GRACE Based Water Storage Predictions in Sri Lanka
Using Machine Learning and Down-Scaled Modeling
GRACE (Gravity Recovery and Climate Experiment) is a joint mission by NASA and DLR that monitors terrestrial water storage variations. Sri Lanka — a monsoon-dependent, agriculture-driven island — is vulnerable to hydrological extremes (floods, droughts). Downscaled modeling and prediction of Liquid Water Equivalent (LWE) thickness can improve disaster preparedness and water-resource management.

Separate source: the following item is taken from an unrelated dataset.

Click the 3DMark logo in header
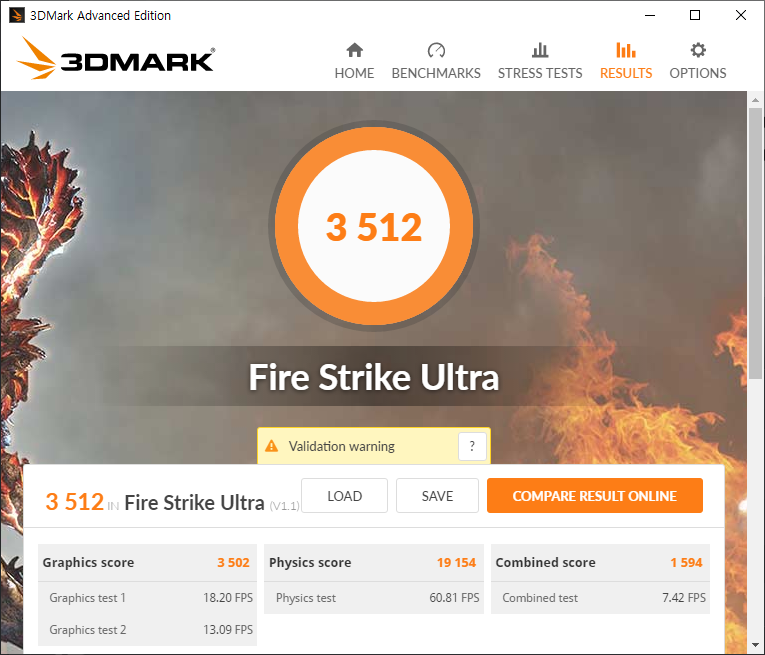This screenshot has height=655, width=765. pos(116,59)
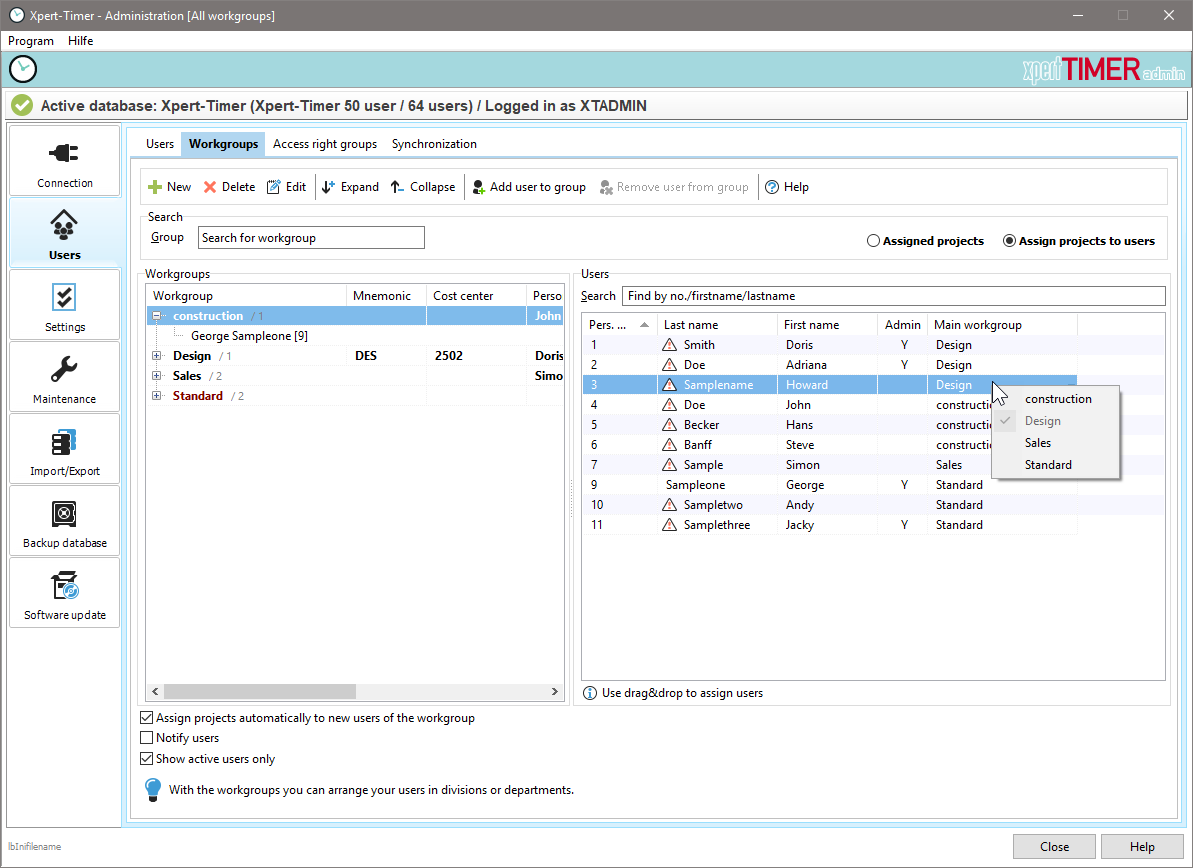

In this study, GRACE data from 2004-04-18 to 2025-03-16 were filtered for Sri Lanka. Additional features were engineered using Sri Lankan district and provincial boundaries from the National Spatial Data Infrastructure (NSDI). Because GRACE's native resolution is coarse (~0.25°), a synthetic dataset simulating LWE across Sri Lanka was generated using geometric shapefiles, random coordinate generation, and linear regression to mimic realistic data retrieval patterns. The synthetic dataset was generated for the period 2025-08-10 to 2026-08-09.
Data were standardized and feature selection applied using mutual information (MI). Three tree-based models — XGBoost (XGB), Random Forest Regressor (RFR), and Extra Trees Regressor (ETR) — were trained and evaluated with and without MI-based feature selection. Models were tuned via GridSearchCV. SHAP analysis was used to explain model behavior.
Key Results
XGB (no feature selection) performed best on the validation set: Val R² = 0.9178, RMSE = 1.4572.
Statistical validation included ANOVA (F = 593.05, p < 0.001) and Tukey's post-hoc tests, confirming significant differences among model predictions. XGB predictions were closest to ETR but statistically distinct from RFR and ETR, justifying XGB as the most reliable of the three.
An MLP model was tested but showed poor generalization to regional LWE variations and was excluded from the final analysis.
This study demonstrates the first application of GRACE data for LWE downscaling in Sri Lanka using machine learning, and provides a foundation for future hydrological modeling in the region.
Synthetic dataset generation and modeling helped overcome spatial resolution limits of GRACE and enabled district-scale LWE predictions for improved water management.